Labour have won the Glasgow North-East by-election with a reduced majority of 8,000. The SNP finished second, and the Conservative party were third. Professor John Curtice of Strathclyde University analyses the results.
A security strategy for the 2012 London Olympics has been established. A conference today at Royal United Services Institute will hear from all the major players involved. Security minister Lord West and his shadow, Baroness Neville Jones, discuss the project.
The Lord Mayor's Show will wind its way through the streets of the City of London this weekend. 6,000 people will take part in the procession marking the change from one Lord Mayor to another. Correspondent Sanchia Berg reports on the history of the procession.
The rising death toll in Afghanistan and the release of a private telephone conversation have sparked much media comment about the prime minister. Political editor Nick Robinson reflects on the aftermath of a challenging week on Gordon Brown's leadership. A memo seen by the BBC reveals that the British are considering a settlement with the government of President Karzai and the Taliban's governing body. Security correspondent Gordon Correra comments on the prospects of reconciliation.
Gardeners at a National Trust property are advising the public to urinate on the compost, to assist the composting process. A "pee bale" has been installed in the grounds of Wimpole Hall, Cambridge. Head gardener Philip Whaites comments on the initiative.
It is uncertain whether the upcoming Palestinian presidential election will take place. Yesterday, the country's Election Commission announced that a vote should not occur if the Islamist Hamas movement in Gaza refused to take part. The political disarray has undermined the credibility of the Palestinian Authority and the prospects of peace with Israel. Correspondent Tim Franks reports from Ramallah.
0749 Thought for the day with the Reverend Rosemary Lain-Priestley, Dean of Women's Ministry in central London.
The family of a boy of three have won the right to claim compensation for injuries he suffered when he was allegedly hit over the head by another toddler. The Criminal Injuries Compensation Authority had refused to make an award, saying the alleged assailant, also aged three, was too young to be held responsible.

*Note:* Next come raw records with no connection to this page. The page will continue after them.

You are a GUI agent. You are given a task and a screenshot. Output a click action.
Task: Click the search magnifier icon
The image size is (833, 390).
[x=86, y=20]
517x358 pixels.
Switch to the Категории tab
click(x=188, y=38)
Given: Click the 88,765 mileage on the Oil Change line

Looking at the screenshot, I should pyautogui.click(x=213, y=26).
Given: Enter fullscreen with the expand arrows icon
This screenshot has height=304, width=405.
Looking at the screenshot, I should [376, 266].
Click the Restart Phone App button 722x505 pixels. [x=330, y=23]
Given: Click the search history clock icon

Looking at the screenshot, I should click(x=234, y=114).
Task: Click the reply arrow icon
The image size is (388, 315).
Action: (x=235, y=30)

Simon Gibson, partner at Kirwan's who are representing the Jay family, and Richard Garside, director of the Centre for Crime and Justice Studies at Kings College London, discuss the precedent set by the case for children injured in fights.
Gordon Brown's leadership has been dictated by the war in Afghanistan. 232 British lives have been lost, the majority under his government. Public opinion is mounting against continued British presence in Afghanistan, and the Obama administration's position on the war is undecided. Gordon Brown discusses the future of his Afghanistan policy.

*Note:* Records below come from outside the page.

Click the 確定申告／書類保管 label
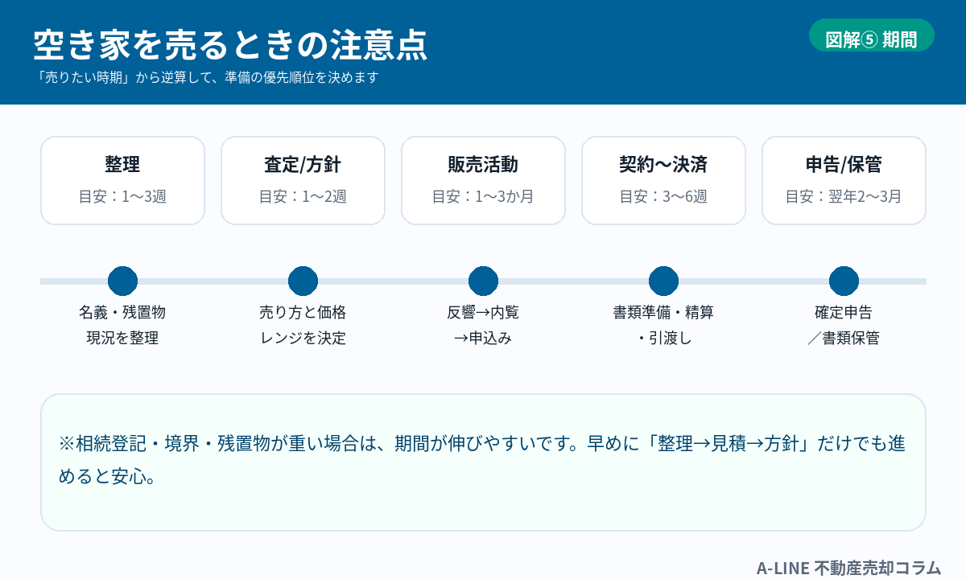tap(844, 325)
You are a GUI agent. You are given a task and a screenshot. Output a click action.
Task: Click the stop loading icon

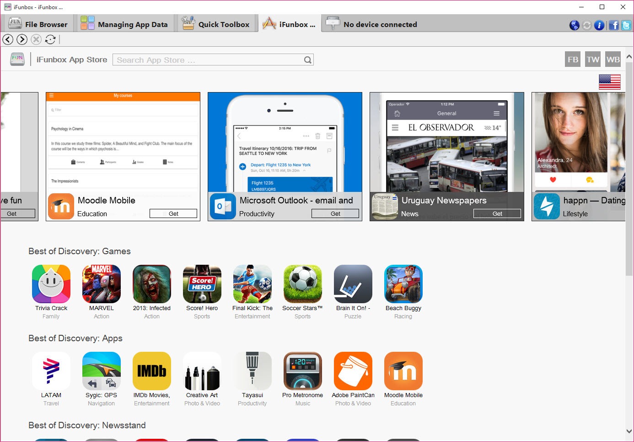[x=36, y=39]
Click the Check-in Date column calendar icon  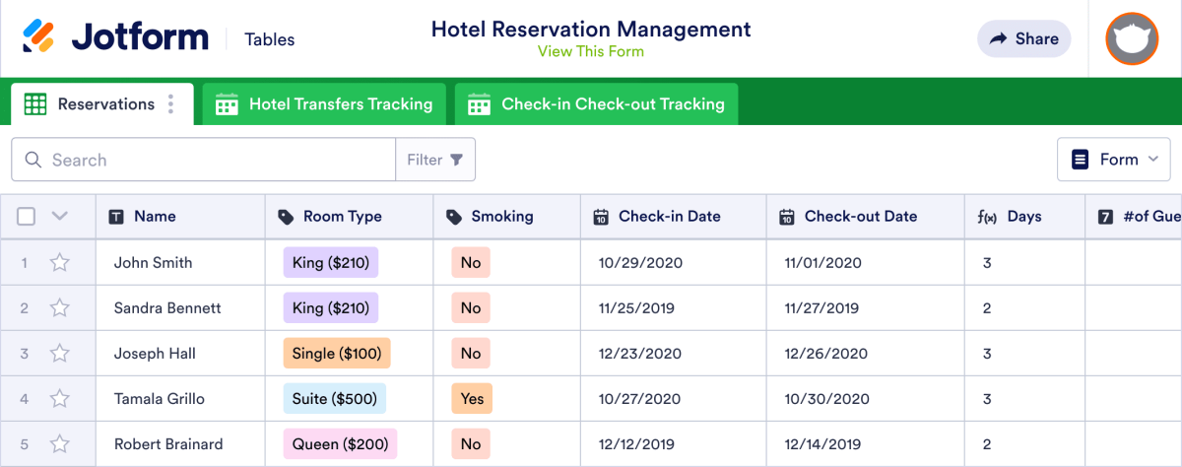tap(601, 217)
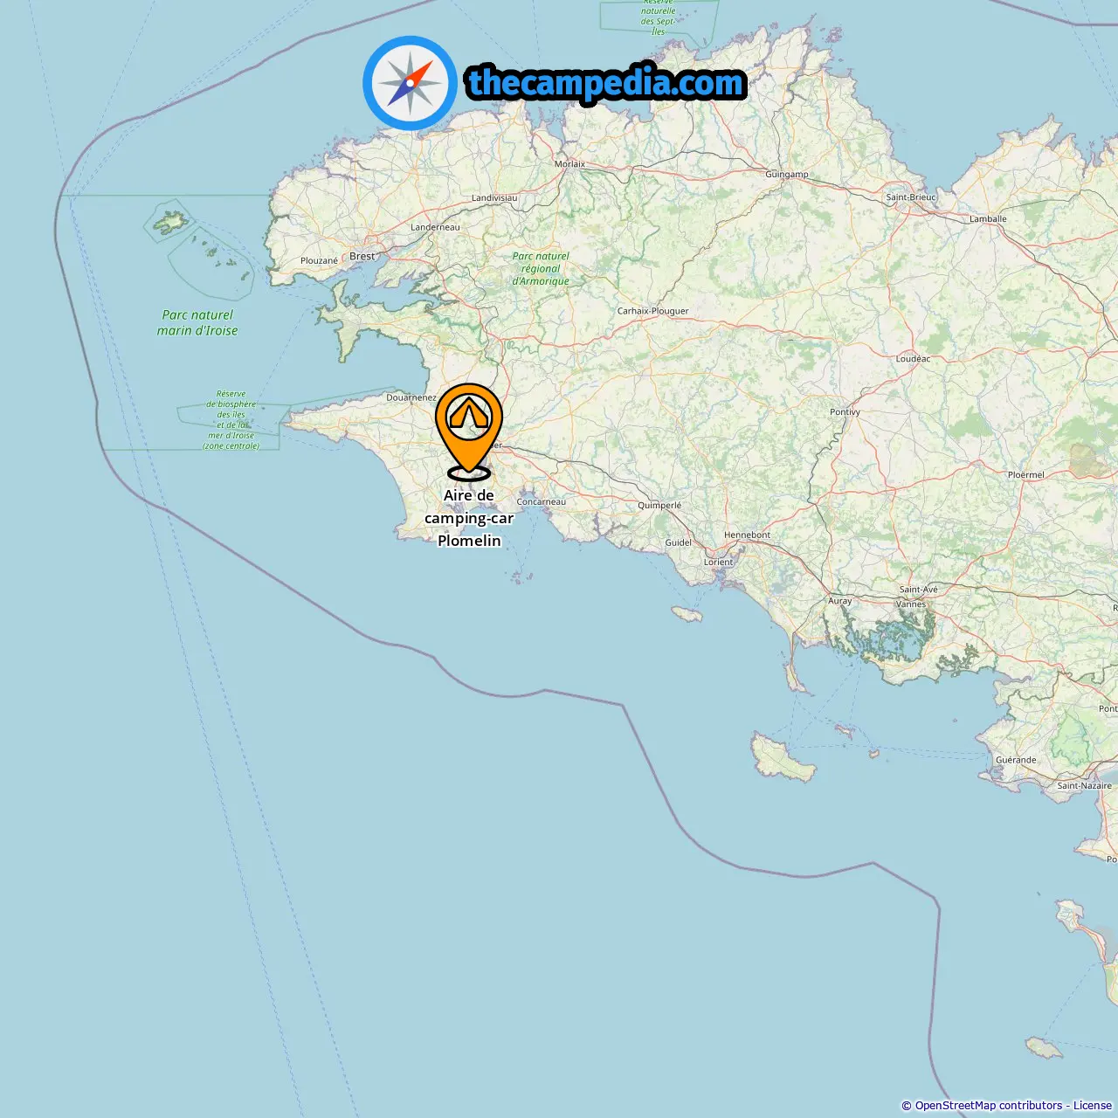The image size is (1118, 1118).
Task: Click the Parc naturel régional d'Armorique label
Action: 541,268
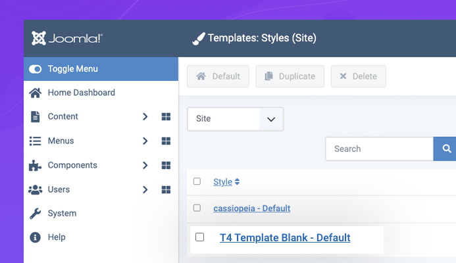Click the magnifier search button icon
This screenshot has width=456, height=263.
[x=446, y=149]
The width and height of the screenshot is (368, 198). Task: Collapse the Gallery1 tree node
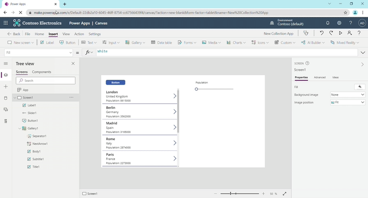pyautogui.click(x=19, y=128)
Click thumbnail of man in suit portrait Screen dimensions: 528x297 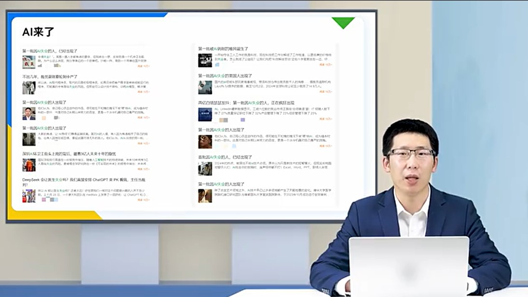[29, 114]
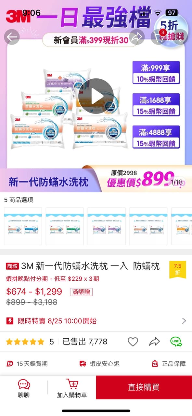
Task: Open the shopping cart with 3 items
Action: click(x=158, y=37)
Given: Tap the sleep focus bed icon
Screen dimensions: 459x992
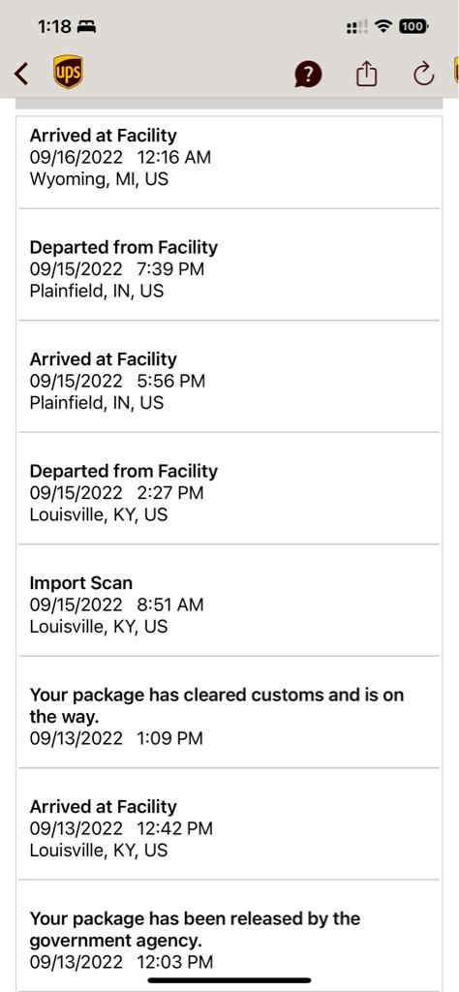Looking at the screenshot, I should click(x=86, y=27).
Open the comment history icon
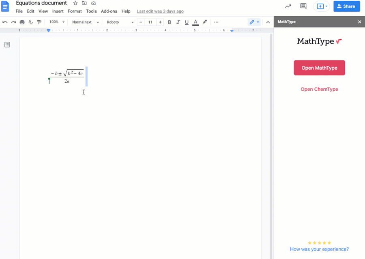Viewport: 365px width, 259px height. [x=303, y=6]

Over the past couple of days Today has reported from Bosnia on the disputes and tensions among the country's politicians threatening to take it into a new crisis. Disenchanted voters are now turning to history for a model of leadership they can admire. Edward Stourton reports from Bosnia.
Are young people turning to Islamic, Pakistani, Middle Eastern channels in Britain for news on their loved ones and events in Pakistan? Zubeida Malik spoke to British Pakistanis.
There has been a shake-up of England's World Cup 2018 bidding team. Five of the twelve members on the board have been removed, focussing more on football instead of politics. Jim White, columnist for the Daily Telegraph, and Alec McGivan who led England's last bid to host the World Cup, discuss the change in tactic.